Une jeune manifestante tenant le portrait de Rosa et quelques oeillets à déposer sur sa tombe
Cette manifestation était quasi "obligatoire" du temps de la RDA, mais maintenant c'est la gauche berlinoise toute entière, voire internationale qui s'y retrouve (j'ai entendu dire que Mélenchon était présent au meeting qui a eu lieu ensuite). Parmi les participants, les nostalgiques de la DDR avec la présence sérieuse de petits vieux mal fagotés (j'écris ces mots gentiment, ne vous méprenez pas), des jeunes antifascistes qui veulent en découdre avec les jeunes fachos, des punks accompagnés (souvent) de leur bière, des intellectuels, des sympathisants, des familles, tous ceux qui pensent que ces deux morts sacralisés dans un monument à leur hommage avaient, ont toujours des choses à nous dire, comme la phrase scellée sur la stèle le proclame : "Die Toten mahnen uns."
Le drapeau d'un pays qui n'existe plus depuis 20 ans…
Un punk pensif et son drapeau "fait maison"

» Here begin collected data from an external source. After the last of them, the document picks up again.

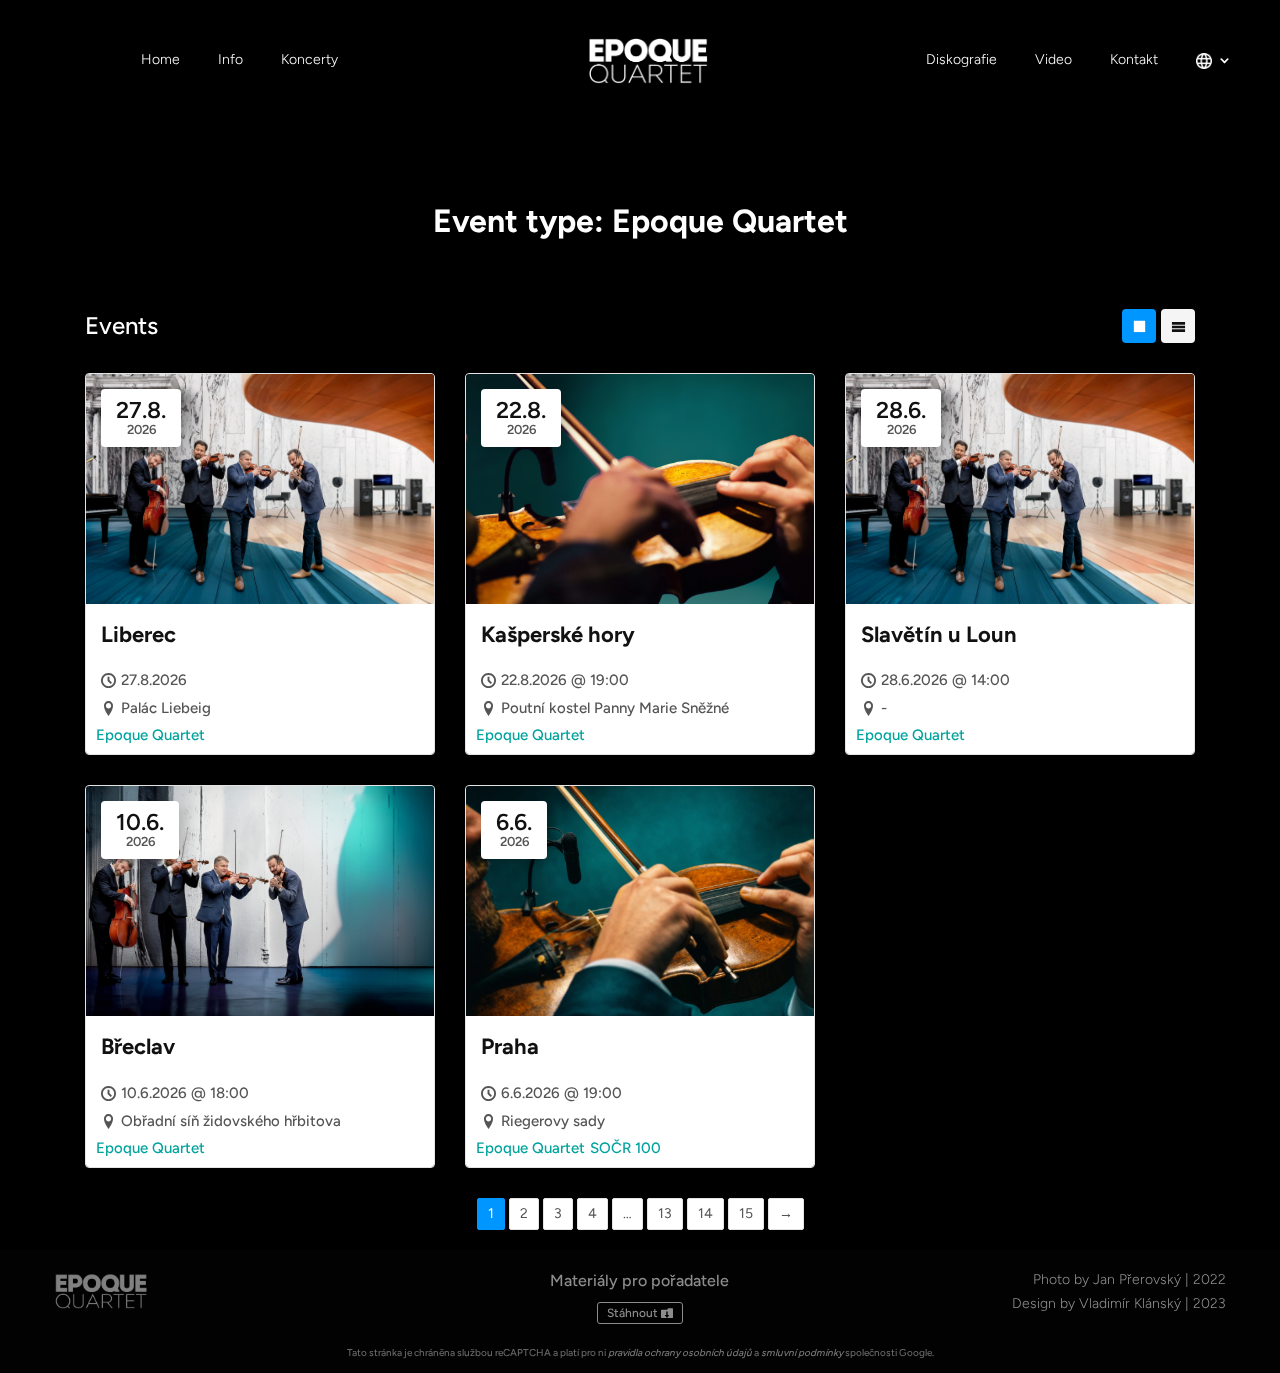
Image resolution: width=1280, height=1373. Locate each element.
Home (160, 60)
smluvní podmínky (802, 1352)
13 (665, 1213)
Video (1053, 60)
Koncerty (309, 60)
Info (230, 60)
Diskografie (961, 60)
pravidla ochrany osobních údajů (680, 1352)
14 (705, 1213)
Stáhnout (632, 1313)
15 (746, 1213)
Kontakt (1134, 60)
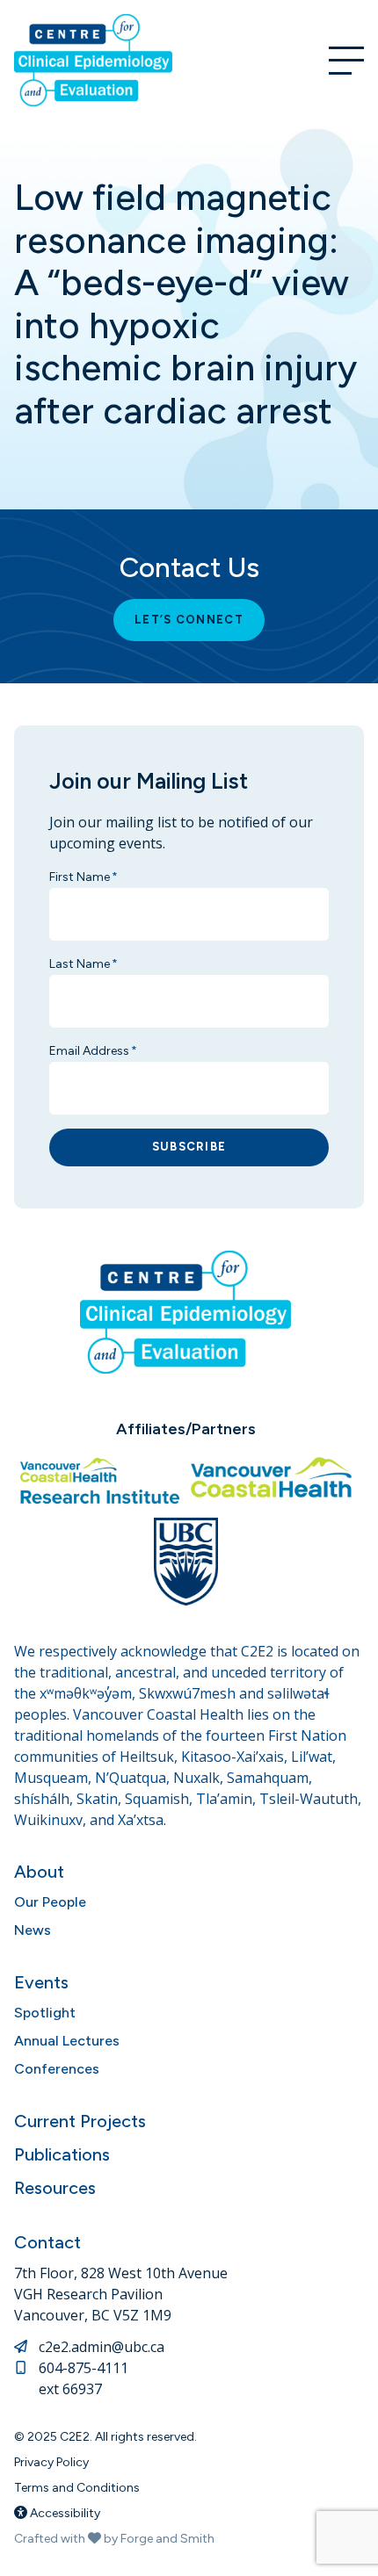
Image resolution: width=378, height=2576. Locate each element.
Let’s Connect (189, 619)
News (32, 1930)
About (39, 1871)
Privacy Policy (51, 2462)
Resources (55, 2187)
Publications (62, 2154)
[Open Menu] (346, 60)
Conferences (56, 2068)
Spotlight (45, 2012)
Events (41, 1982)
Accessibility (63, 2513)
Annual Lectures (67, 2040)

Le drapeau des Kurdes communistes turcs
"Les Morts nous parlent" La tombe de Rosa Luxemburg et karl Liebknecht
La stèle fleurie d'oeillets des victimes socialistes du fascisme
Comme d'habitude, la manifestation, très tranquille, était encadrée par die Bullen (les CRS allemands) harnachés pour l'assaut et la castagne et surtout caméra au poing pour filmer sans se cacher tous ces dangereux "gauchistes"… Le plus drôle, c'est que lorsque le cortège se rapprochait du Mémorial, ceux-ci étaient obligés de se mélanger aux manifestants, avant de disparaître complètement. Le long de la dernière chaussée menant à la tombe, des stands offraient tracts, stickers, vendaient des livres, de la soupe chaude ou des saucisses, le tout dans une ambiance de kermesse dominicale…
Pour finir, je vous conseille vivement la lecture de cet article du Monde diplomatique "Le Fantôme de la Postdamer Platz" de Bernard Umbrecht pour comprendre le mouvement de Spartakus et découvrir comment Rosa Luxemburg et Karl Liebknecht ont été assassinés. J'ai le fameux socle vide en photo dont il est question dans le texte, je l'ajouterai à mon retour en France quand j'aurai accès à mes archives.